Myka was unused to procrastinating, and having decided to commit to it, she forlornly wished that she were enjoying it more, but she left her apartment, showered and carrying an overnight bag packed with "pajamas" that she and Helena probably wouldn't wear, without talking herself into searching her shoulder bag for her phone so she could call Pete. She made better time than she expected, even taking into account her stopping at a grocery store for chocolate chip cookies and mini cupcakes, but as she neared Christina's room, feeling an unexpected - and wholly inappropriate - surge of happiness, she saw Helena standing outside it, her face taut with anger, arguing with two men. One looked like Ben Winslow, and Myka stiffened, feeling her happiness turn into something familiarly grim and unyielding, and she knew the day's grievous errors weren't over.

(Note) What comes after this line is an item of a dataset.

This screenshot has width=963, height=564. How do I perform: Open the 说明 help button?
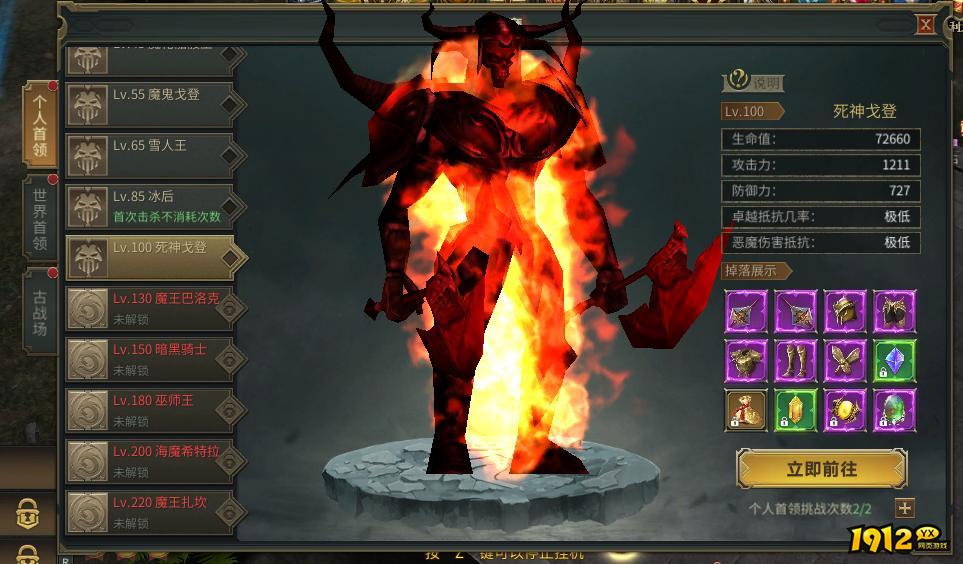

Although the opinion she had formed about Ben Winslow was based on little more than his ongoing battle to wrest custody of Christina away from Jemma and his not unrelated tendency to treat her as a spoil of war, enjoyed only to be subsequently forgotten, or so Jemma grumbled, Myka didn't find it improving as he crowded Helena against the wall. In what would have been melodramatic excess had he been someone other than a Winslow, he was threatening her that she would never see their daughter again. The other man had put a restraining hand on Winslow's arm, but he wasn't actively trying to restrain him; his billable hours for a week probably equaled Myka's salary, but he was, in the end, only another Winslow lackey. Dropping her bags and wishing she were wearing something that shouted "formidable federal agent" rather than faded jeans and an ancient linen shirt, Myka clamped her hand on Winslow's shoulder and pushed him away from Helena as she interposed herself between them.

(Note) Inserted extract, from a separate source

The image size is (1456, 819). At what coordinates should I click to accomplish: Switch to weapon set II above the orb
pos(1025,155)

"Step back," she said coolly but implacably. As he raised his arm to brush hers away, she squeezed his shoulder harder, noting with satisfaction that it was narrower than her own. "I said, step back."
With Myka as the new focus of Winslow's anger and contempt, the other man suddenly became more assertive about pulling Winslow towards him. "This is a private conversation, Ms. -"
"Agent," Myka said, "Agent Bering."
Winslow demanded, "I thought you were supposed to keep her away from Christina. Where the hell were you? How could you let her and her screwy mother hurt my kid?" He shook free of the other man's grip and thrust his chest at her, trying to press her against Helena.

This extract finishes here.